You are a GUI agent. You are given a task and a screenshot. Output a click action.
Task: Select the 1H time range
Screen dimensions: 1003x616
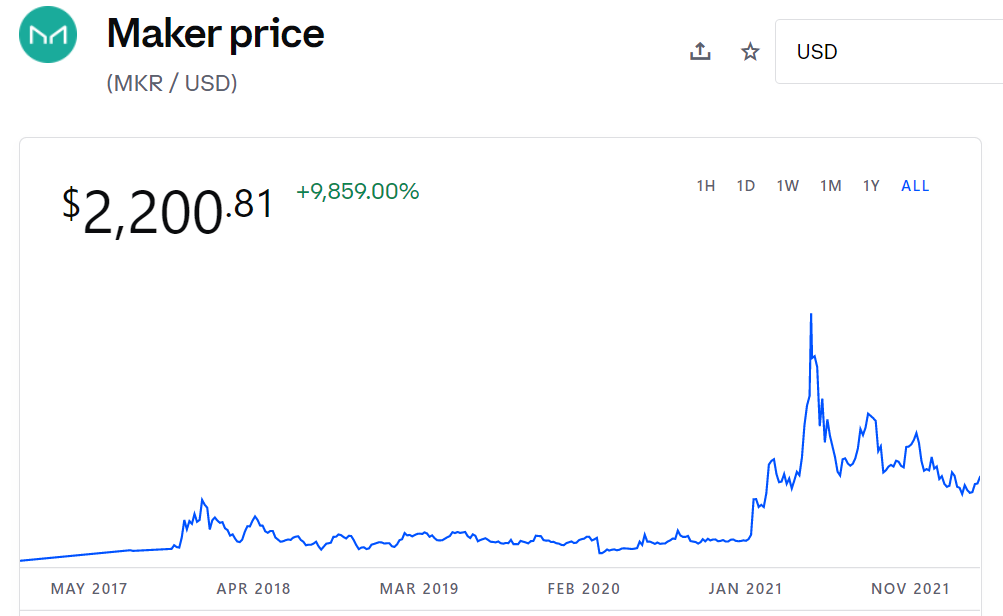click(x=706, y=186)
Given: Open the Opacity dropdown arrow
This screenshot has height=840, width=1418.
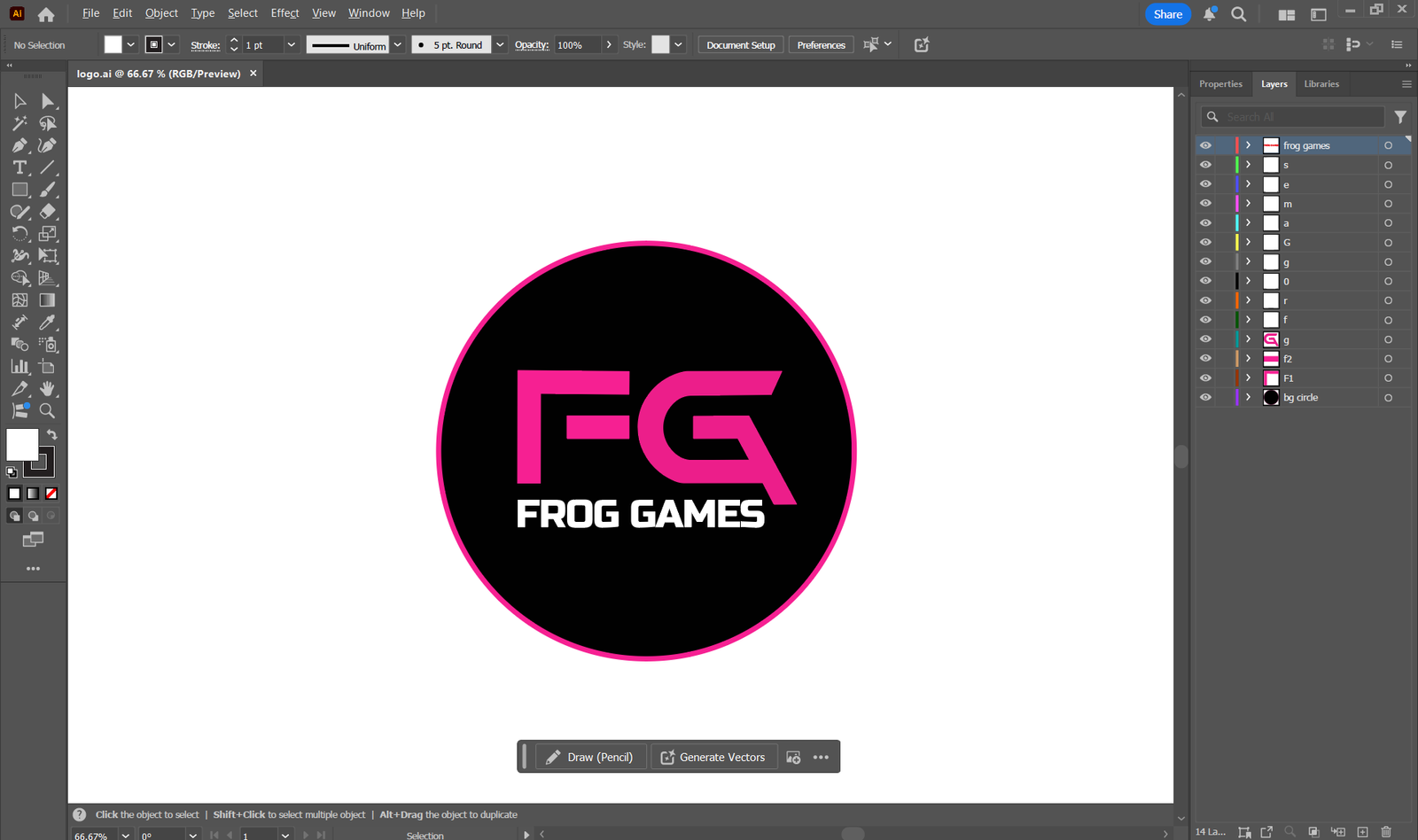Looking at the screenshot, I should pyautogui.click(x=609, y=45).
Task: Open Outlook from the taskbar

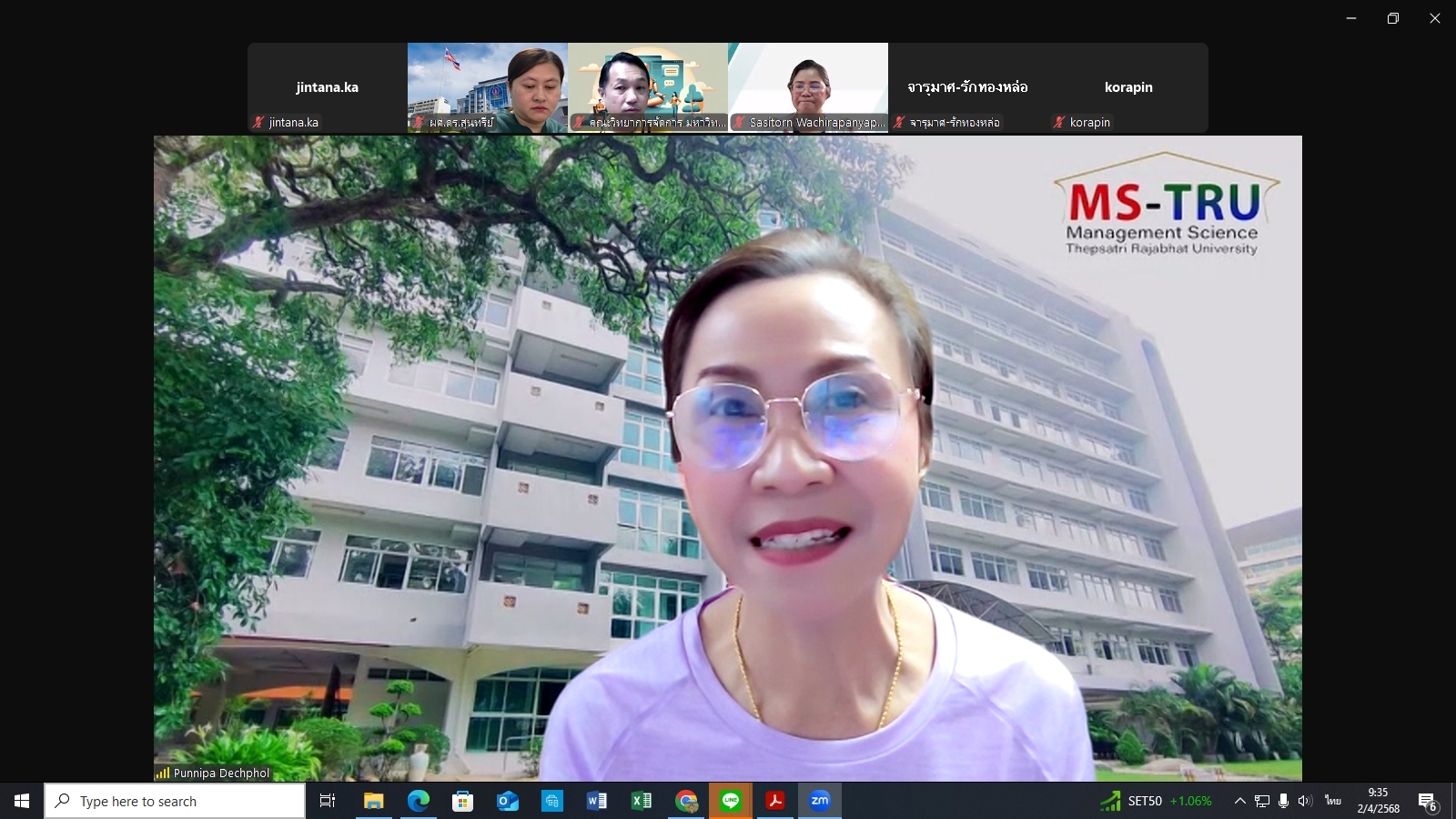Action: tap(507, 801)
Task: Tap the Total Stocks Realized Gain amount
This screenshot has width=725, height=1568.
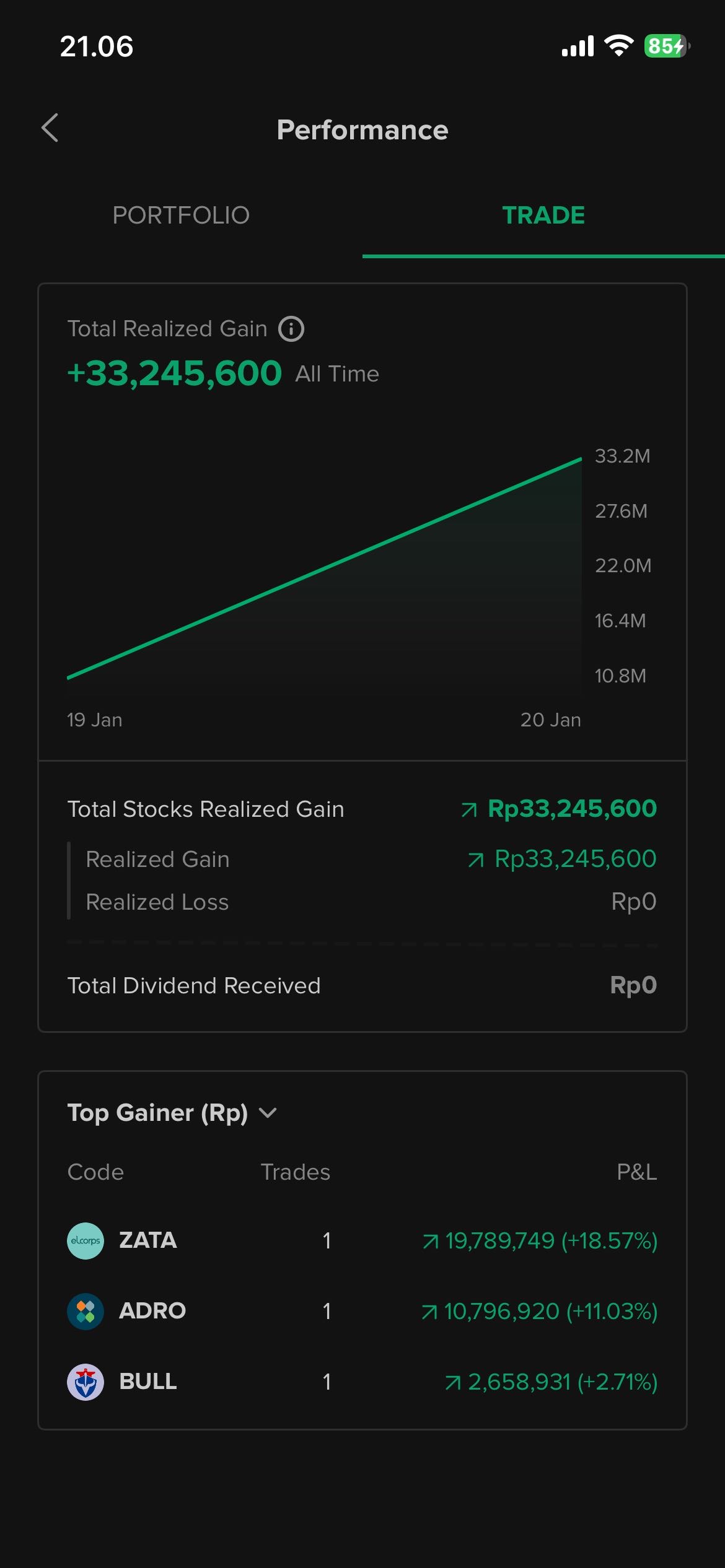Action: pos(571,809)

#####

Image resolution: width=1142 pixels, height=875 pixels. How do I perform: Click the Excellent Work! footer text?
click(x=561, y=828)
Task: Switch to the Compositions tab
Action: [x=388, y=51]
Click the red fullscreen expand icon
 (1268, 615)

#####

* [Task instructions]
Every line above from the one with "You are a GUI" down to the one with "Task: Tap the" must be written out exactly, and no picture may appear.

* [Exercise response]
You are a GUI agent. You are given a task and a screenshot. Output a click action.
Task: Select the 1H time range
Screen dimensions: 1003x616
click(x=706, y=186)
Given: Open the Opacity dropdown arrow
This screenshot has height=840, width=1418.
Looking at the screenshot, I should pyautogui.click(x=609, y=45).
Task: Open Outlook from the taskbar

Action: tap(507, 801)
Task: Tap the Total Stocks Realized Gain amount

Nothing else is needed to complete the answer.